Exercise
Extract the entries in their exact form.

Input material
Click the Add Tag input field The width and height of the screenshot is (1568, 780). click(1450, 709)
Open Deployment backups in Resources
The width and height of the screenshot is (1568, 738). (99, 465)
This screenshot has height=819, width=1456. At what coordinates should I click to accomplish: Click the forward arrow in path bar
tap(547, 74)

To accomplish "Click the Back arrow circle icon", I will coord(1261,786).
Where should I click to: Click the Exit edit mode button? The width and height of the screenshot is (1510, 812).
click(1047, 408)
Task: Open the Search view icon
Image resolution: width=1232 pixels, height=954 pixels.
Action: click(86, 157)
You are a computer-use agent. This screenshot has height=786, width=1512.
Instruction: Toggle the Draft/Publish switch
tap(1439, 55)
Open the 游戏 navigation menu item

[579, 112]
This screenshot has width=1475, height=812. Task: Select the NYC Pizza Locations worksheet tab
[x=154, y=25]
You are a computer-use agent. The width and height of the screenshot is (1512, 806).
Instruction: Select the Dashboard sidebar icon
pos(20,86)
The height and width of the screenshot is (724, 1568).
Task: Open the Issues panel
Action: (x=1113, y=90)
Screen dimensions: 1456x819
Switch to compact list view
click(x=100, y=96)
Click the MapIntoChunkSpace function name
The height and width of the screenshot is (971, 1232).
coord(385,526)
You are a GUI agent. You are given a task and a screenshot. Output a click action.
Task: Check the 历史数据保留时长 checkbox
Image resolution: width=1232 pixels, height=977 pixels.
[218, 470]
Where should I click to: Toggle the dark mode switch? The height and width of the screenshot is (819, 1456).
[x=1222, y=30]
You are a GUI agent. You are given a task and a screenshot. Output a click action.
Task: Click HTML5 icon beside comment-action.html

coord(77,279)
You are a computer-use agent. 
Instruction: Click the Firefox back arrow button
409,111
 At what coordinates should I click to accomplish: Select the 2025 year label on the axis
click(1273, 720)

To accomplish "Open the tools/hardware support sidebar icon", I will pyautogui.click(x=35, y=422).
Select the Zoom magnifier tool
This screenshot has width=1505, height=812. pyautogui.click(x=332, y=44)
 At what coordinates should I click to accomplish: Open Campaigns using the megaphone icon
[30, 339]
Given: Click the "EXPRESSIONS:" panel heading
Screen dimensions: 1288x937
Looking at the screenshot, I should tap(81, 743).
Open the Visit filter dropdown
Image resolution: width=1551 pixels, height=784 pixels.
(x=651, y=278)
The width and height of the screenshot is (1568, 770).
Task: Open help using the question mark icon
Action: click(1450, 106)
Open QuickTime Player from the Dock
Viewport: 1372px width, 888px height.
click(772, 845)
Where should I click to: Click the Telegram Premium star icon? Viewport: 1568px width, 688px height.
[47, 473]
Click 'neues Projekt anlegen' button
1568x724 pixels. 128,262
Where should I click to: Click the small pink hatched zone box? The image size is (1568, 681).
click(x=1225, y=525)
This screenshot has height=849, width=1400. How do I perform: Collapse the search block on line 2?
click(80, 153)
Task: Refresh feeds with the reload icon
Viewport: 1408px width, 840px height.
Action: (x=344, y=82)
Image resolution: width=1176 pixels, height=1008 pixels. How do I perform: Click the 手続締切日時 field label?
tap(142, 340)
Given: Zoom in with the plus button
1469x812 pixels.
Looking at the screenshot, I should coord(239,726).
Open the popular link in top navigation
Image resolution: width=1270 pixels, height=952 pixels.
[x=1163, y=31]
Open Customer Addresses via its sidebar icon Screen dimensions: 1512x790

Your solution
Click the Add Tag input field The width and height of the screenshot is (1568, 780). click(1450, 709)
Open Deployment backups in Resources
The width and height of the screenshot is (1568, 738). (99, 465)
This screenshot has height=819, width=1456. At what coordinates should I click to accomplish: Click the forward arrow in path bar
tap(547, 74)

To accomplish "Click the Back arrow circle icon", I will coord(1261,786).
Where should I click to: Click the Exit edit mode button? The width and height of the screenshot is (1510, 812).
click(1047, 408)
Task: Open the Search view icon
Image resolution: width=1232 pixels, height=954 pixels.
Action: click(86, 157)
You are a computer-use agent. This screenshot has height=786, width=1512.
Instruction: Toggle the Draft/Publish switch
tap(1439, 55)
Open the 游戏 navigation menu item

[579, 112]
This screenshot has width=1475, height=812. Task: Select the NYC Pizza Locations worksheet tab
[x=154, y=25]
You are a computer-use agent. The width and height of the screenshot is (1512, 806).
Instruction: Select the Dashboard sidebar icon
pos(20,86)
The height and width of the screenshot is (724, 1568).
Task: Open the Issues panel
Action: (x=1113, y=90)
Screen dimensions: 1456x819
Switch to compact list view
click(x=100, y=96)
Click the MapIntoChunkSpace function name
The height and width of the screenshot is (971, 1232).
coord(385,526)
You are a GUI agent. You are given a task and a screenshot. Output a click action.
Task: Check the 历史数据保留时长 checkbox
Image resolution: width=1232 pixels, height=977 pixels.
[218, 470]
Where should I click to: Toggle the dark mode switch? The height and width of the screenshot is (819, 1456).
[x=1222, y=30]
You are a GUI agent. You are given a task and a screenshot. Output a click action.
Task: Click HTML5 icon beside comment-action.html

coord(77,279)
You are a computer-use agent. 
Instruction: Click the Firefox back arrow button
409,111
 At what coordinates should I click to accomplish: Select the 2025 year label on the axis
click(1273, 720)

To accomplish "Open the tools/hardware support sidebar icon", I will pyautogui.click(x=35, y=422).
Select the Zoom magnifier tool
This screenshot has width=1505, height=812. pyautogui.click(x=332, y=44)
 At what coordinates should I click to accomplish: Open Campaigns using the megaphone icon
[30, 339]
Given: Click the "EXPRESSIONS:" panel heading
Screen dimensions: 1288x937
Looking at the screenshot, I should tap(81, 743).
Open the Visit filter dropdown
Image resolution: width=1551 pixels, height=784 pixels.
(x=651, y=278)
The width and height of the screenshot is (1568, 770).
Task: Open help using the question mark icon
Action: click(1450, 106)
Open QuickTime Player from the Dock
Viewport: 1372px width, 888px height.
click(772, 845)
Where should I click to: Click the Telegram Premium star icon? Viewport: 1568px width, 688px height.
[47, 473]
Click 'neues Projekt anlegen' button
1568x724 pixels. 128,262
Where should I click to: Click the small pink hatched zone box? The image size is (1568, 681).
click(x=1225, y=525)
This screenshot has height=849, width=1400. How do I perform: Collapse the search block on line 2?
click(80, 153)
Task: Refresh feeds with the reload icon
Viewport: 1408px width, 840px height.
Action: (x=344, y=82)
Image resolution: width=1176 pixels, height=1008 pixels. How do I perform: Click the 手続締切日時 field label?
tap(142, 340)
Given: Zoom in with the plus button
1469x812 pixels.
Looking at the screenshot, I should coord(239,726).
Open the popular link in top navigation
Image resolution: width=1270 pixels, height=952 pixels.
[x=1163, y=31]
Open Customer Addresses via its sidebar icon Screen dimensions: 1512x790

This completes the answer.